[[ The records open ]]

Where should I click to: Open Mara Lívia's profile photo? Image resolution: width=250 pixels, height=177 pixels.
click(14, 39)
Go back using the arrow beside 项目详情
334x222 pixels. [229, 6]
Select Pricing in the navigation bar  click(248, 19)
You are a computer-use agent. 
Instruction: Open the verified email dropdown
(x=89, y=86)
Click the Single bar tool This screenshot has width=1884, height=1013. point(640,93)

[[ The records closed ]]
[[ The records open ]]

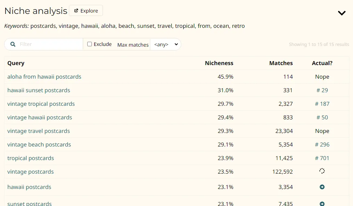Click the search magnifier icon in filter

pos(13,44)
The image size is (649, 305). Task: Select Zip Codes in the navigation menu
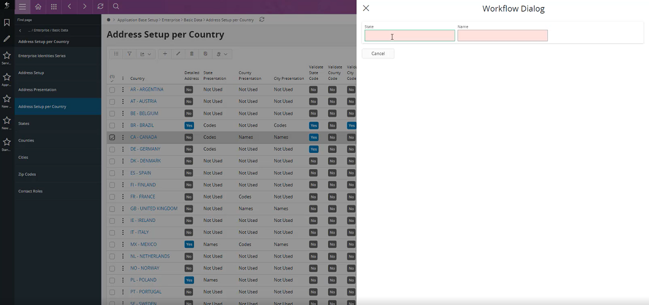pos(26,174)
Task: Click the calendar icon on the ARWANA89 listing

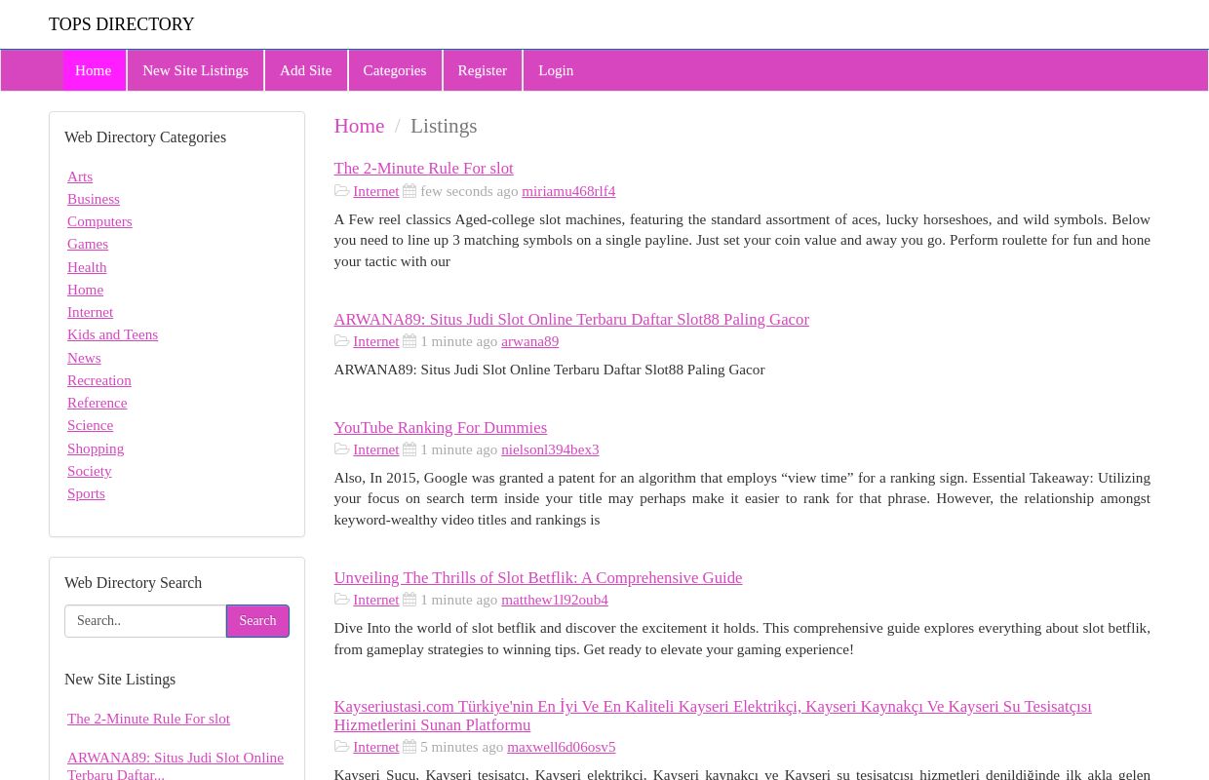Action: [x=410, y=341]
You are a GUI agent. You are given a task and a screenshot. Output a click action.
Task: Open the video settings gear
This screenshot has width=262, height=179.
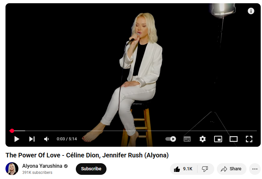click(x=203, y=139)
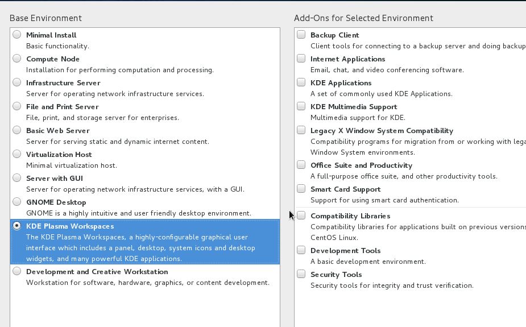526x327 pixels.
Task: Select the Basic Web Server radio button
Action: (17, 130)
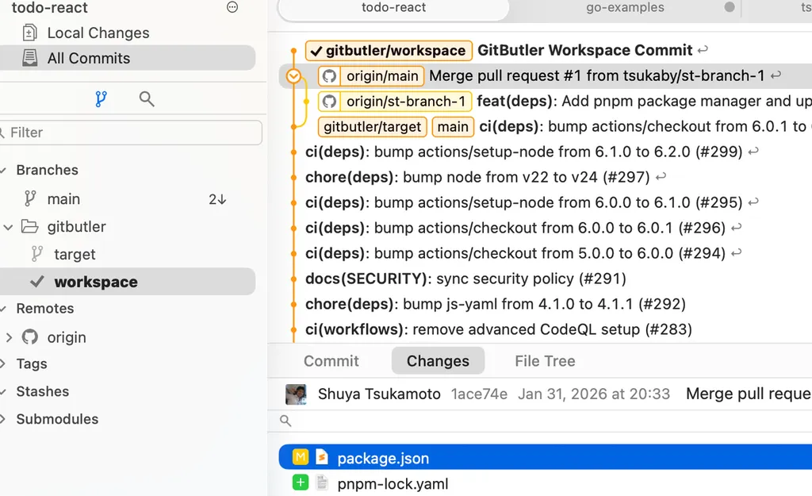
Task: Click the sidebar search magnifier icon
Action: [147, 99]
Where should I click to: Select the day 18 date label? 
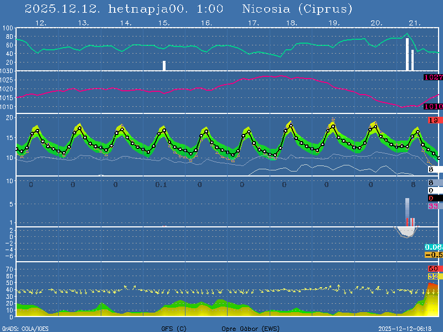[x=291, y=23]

[[ The records closed ]]
[[ The records open ]]

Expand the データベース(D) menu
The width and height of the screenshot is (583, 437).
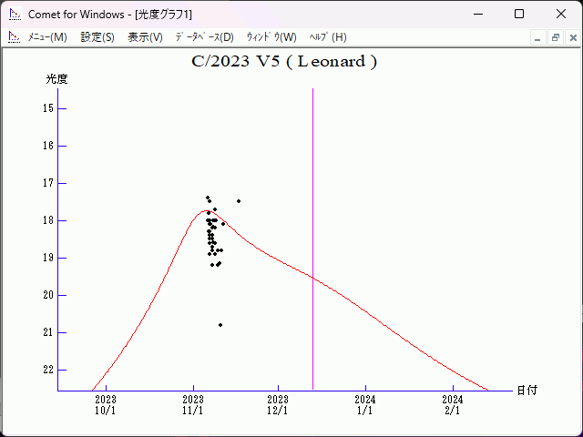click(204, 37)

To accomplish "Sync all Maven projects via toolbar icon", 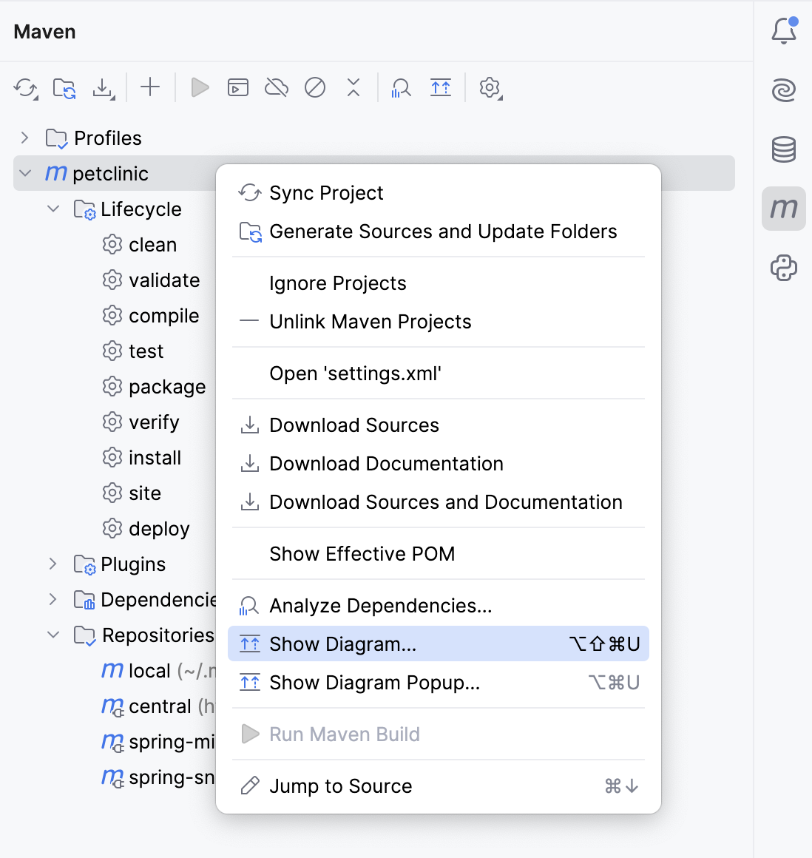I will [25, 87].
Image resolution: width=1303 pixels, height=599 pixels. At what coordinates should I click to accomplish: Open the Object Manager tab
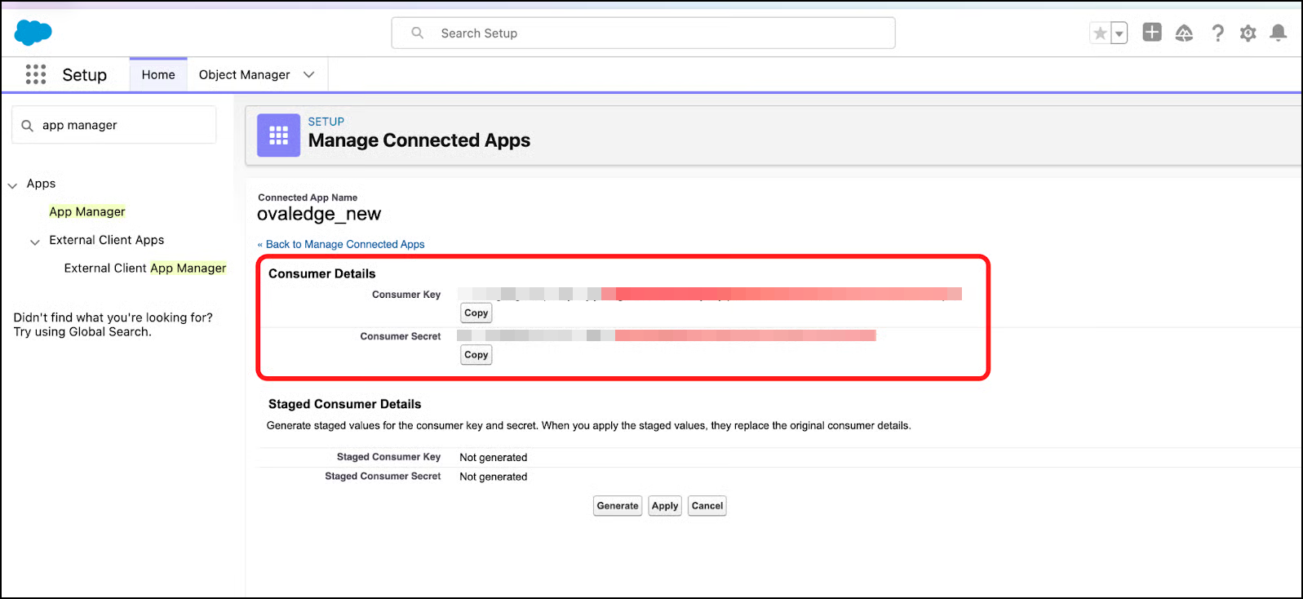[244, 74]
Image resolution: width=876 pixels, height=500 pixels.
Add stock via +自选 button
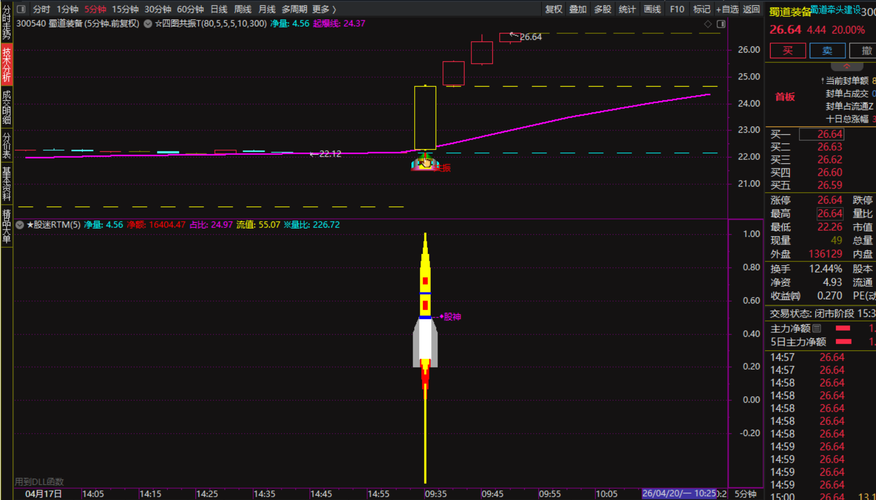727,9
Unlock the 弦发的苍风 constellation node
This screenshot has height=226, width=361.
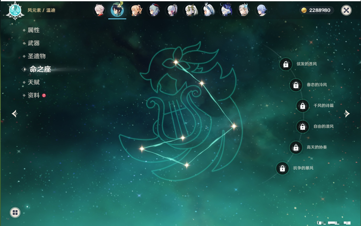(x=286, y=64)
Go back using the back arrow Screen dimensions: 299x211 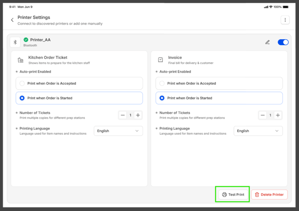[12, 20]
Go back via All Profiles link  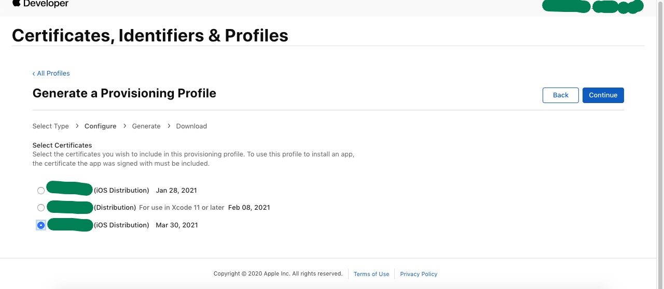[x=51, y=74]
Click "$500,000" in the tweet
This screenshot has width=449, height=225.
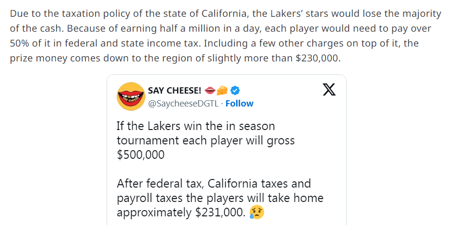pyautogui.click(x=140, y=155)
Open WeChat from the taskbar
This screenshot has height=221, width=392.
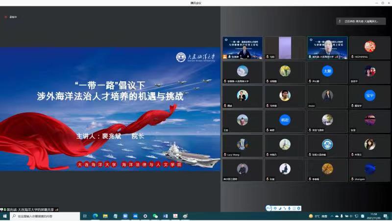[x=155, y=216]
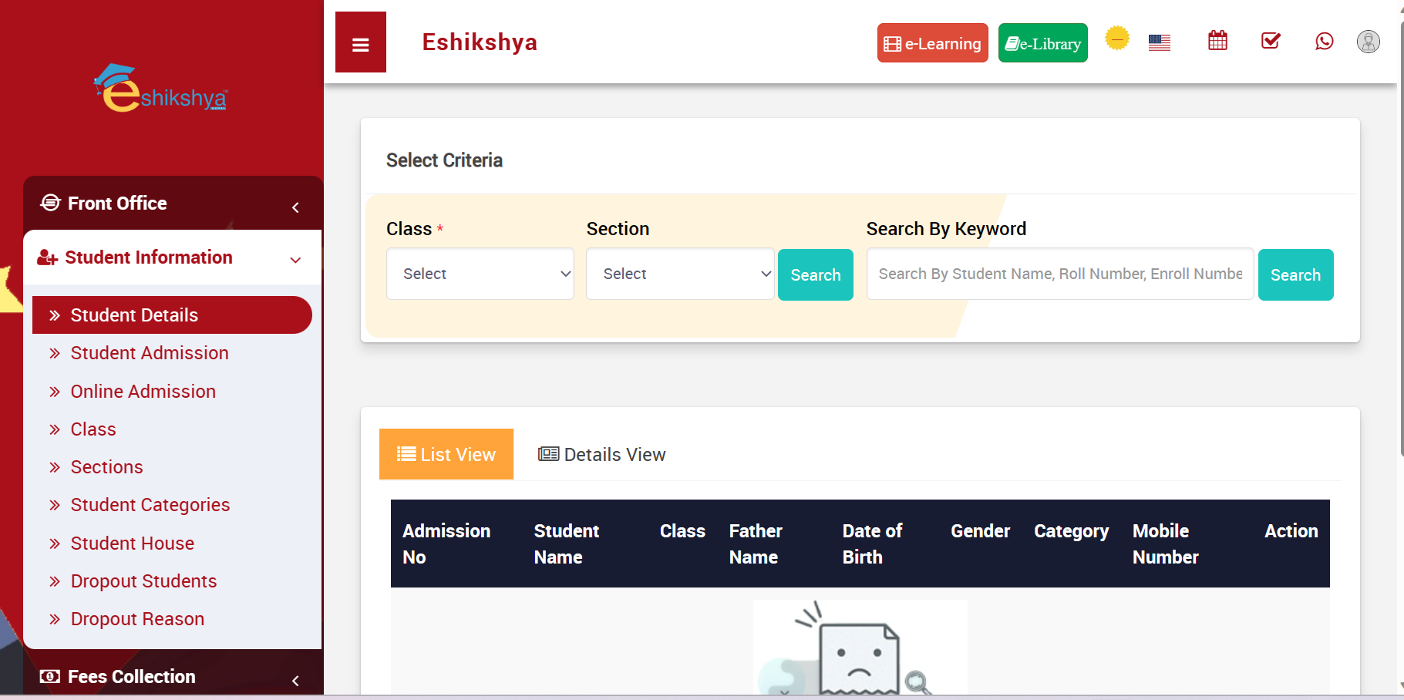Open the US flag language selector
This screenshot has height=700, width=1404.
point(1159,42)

[[ The records closed ]]

• **What you should do**
Go through the listing above and write out exactly the lines starting with the one holding "Where should I click to: Open" and running through the one holding "Select Pricing in", ends included, and no others.

• **Expected answer**
Where should I click to: Open Mara Lívia's profile photo? Image resolution: width=250 pixels, height=177 pixels.
click(14, 39)
Go back using the arrow beside 项目详情
334x222 pixels. [229, 6]
Select Pricing in the navigation bar  click(248, 19)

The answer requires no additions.